On the question of why not descriptive titles: Generally, I'm not interested in giving more information than is in the photo, with the possible exception of location and date, which are fun in that they're factual. Anything is better than artistic titles. They annihilate mystery.
On the question of why filenames rather than "Untitled": I'm a digital photographer, and on some level, I want to assert that. Plus, the title "Untitled" is kind of a drag.
2) How would you compare the process of making selections for a show with physical prints and selecting what photos you blog? Did visitor feedback on slower.net influence your selections at all?
Editing, in all forms, is unpleasant because it forces you to separate what you wish was good from what is objectively good, or at least what you and someone else can agree is good enough. Coming up with some sort of conceptual scaffolding for the set as a whole was also irritating - basically my only concept is that these are photos taken by me. (I solved this problem by never writing an artist's statement.

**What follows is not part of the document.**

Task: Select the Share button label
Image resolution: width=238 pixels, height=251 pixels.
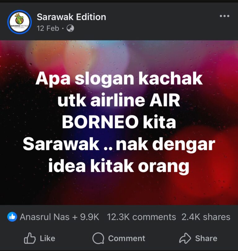Action: (x=206, y=238)
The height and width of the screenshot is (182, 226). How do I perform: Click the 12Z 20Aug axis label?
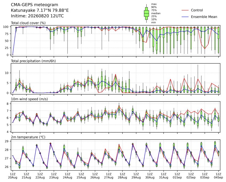(13, 176)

Jen didn't notice until two weeks in.)
Editing for a show was in my case additionally painful because there's this commercial reality - people just aren't hanging photos of strangers in their homes (when they're taken by a nobody). That's sort of nullifying, because I like the pictures of people.
Specifically relative to photoblogging, yeah, it's hard to focus and say "this photo is good enough to live on its own", because the nature of that medium is "on to the next". Seeing a photo on the gallery wall I had a vague desire to click on it and go on to something else.

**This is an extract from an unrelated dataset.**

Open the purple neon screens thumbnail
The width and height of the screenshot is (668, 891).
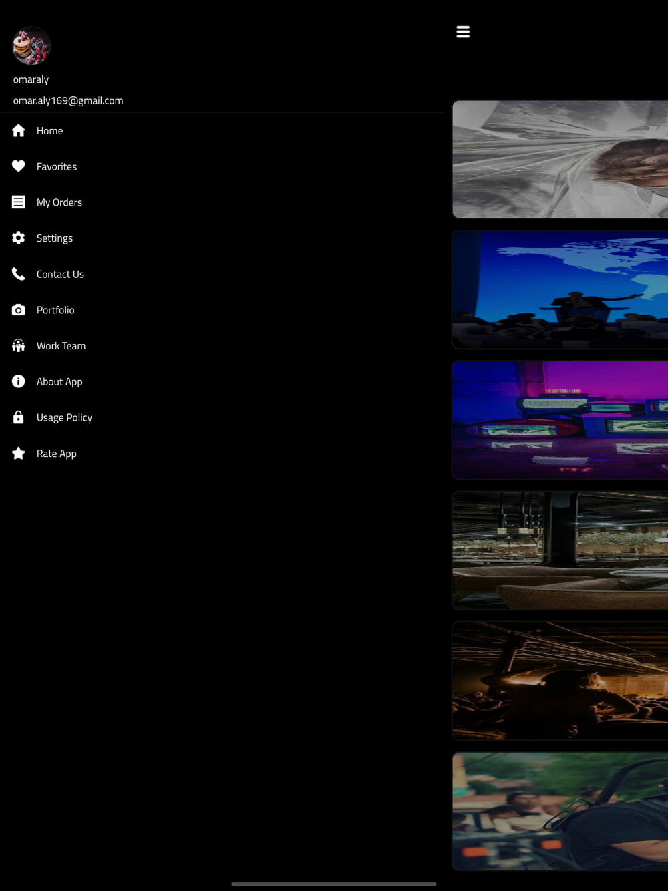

Visitor feedback was a factor in selection, but heavily weighted toward the input of a few respected people than general chatter.
3) Many of the great photographers' best work is portraits of people close to them. How do you feel about including the infamous "Coke girl" photo of your fiancé [wife] in the show? What do you think of the fact someone (or someones) may buy that photo and hang it on their livingroom wall?
Other than the fact that I'm a little ambivalent about the quality of that photo, I have no problem with it. That photo is a good example of a selection made partially on the responses of others.
4) Many photobloggers started doing it to give them a reason to take photos everyday and improve their craft. Do you think you have progressed to a point where the photoblog format/activity is holding you back in some ways? That you're moving beyond the your original intent by using the blog format and you might be better served disengaging from the blog world of photography. Is there any tension around this issue now that you have had a proper gallery show?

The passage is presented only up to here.